Task statement: Once the line with "Task: Click the downloads" is found in the entries below, print it and each following line exactly, stopping after the line with "566x335 pixels."; print nothing else.

(Extracted data entries)
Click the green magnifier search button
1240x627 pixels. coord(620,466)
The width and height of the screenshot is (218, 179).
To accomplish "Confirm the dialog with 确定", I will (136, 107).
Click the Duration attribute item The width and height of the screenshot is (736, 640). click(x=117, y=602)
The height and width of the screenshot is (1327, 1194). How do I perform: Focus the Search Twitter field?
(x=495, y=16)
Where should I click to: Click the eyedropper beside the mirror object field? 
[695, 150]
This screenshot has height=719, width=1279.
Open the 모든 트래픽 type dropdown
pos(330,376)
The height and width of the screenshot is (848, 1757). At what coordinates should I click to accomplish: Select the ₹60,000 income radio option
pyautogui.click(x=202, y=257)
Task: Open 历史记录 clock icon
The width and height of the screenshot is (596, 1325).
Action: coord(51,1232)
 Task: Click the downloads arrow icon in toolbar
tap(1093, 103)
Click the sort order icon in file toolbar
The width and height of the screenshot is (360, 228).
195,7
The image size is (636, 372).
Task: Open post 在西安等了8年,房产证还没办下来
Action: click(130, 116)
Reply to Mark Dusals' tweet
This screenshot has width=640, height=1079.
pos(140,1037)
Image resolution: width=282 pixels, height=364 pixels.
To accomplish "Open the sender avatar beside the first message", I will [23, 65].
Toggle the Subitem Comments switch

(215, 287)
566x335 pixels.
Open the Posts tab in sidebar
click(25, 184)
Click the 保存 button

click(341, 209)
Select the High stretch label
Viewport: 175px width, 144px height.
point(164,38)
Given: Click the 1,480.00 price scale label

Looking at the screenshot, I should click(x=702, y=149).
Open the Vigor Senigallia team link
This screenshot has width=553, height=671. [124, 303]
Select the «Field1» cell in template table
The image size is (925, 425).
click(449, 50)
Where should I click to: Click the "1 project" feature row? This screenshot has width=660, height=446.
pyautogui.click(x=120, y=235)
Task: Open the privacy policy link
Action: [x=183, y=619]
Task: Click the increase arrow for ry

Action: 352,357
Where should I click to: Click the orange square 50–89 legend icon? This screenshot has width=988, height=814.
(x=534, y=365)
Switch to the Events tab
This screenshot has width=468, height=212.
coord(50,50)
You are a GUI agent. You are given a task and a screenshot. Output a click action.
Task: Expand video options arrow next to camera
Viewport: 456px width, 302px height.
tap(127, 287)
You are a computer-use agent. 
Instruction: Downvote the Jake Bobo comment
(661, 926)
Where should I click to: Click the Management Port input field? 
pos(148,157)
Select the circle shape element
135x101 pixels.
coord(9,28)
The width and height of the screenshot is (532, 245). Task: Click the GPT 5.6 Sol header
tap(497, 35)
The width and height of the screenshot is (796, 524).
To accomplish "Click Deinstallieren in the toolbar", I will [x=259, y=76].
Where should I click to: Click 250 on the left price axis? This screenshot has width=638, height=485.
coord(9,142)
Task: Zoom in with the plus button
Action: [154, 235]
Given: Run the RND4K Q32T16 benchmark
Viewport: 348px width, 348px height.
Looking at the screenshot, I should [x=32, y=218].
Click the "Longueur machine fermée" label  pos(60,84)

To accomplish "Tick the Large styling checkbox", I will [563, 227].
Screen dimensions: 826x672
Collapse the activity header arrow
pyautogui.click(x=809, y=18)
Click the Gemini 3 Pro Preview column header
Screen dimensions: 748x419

Reply:
 Task: Click the downloads arrow icon in toolbar
tap(1093, 103)
Click the sort order icon in file toolbar
The width and height of the screenshot is (360, 228).
195,7
The image size is (636, 372).
Task: Open post 在西安等了8年,房产证还没办下来
Action: click(130, 116)
Reply to Mark Dusals' tweet
This screenshot has width=640, height=1079.
pos(140,1037)
Image resolution: width=282 pixels, height=364 pixels.
To accomplish "Open the sender avatar beside the first message", I will [23, 65].
Toggle the Subitem Comments switch

(215, 287)
566x335 pixels.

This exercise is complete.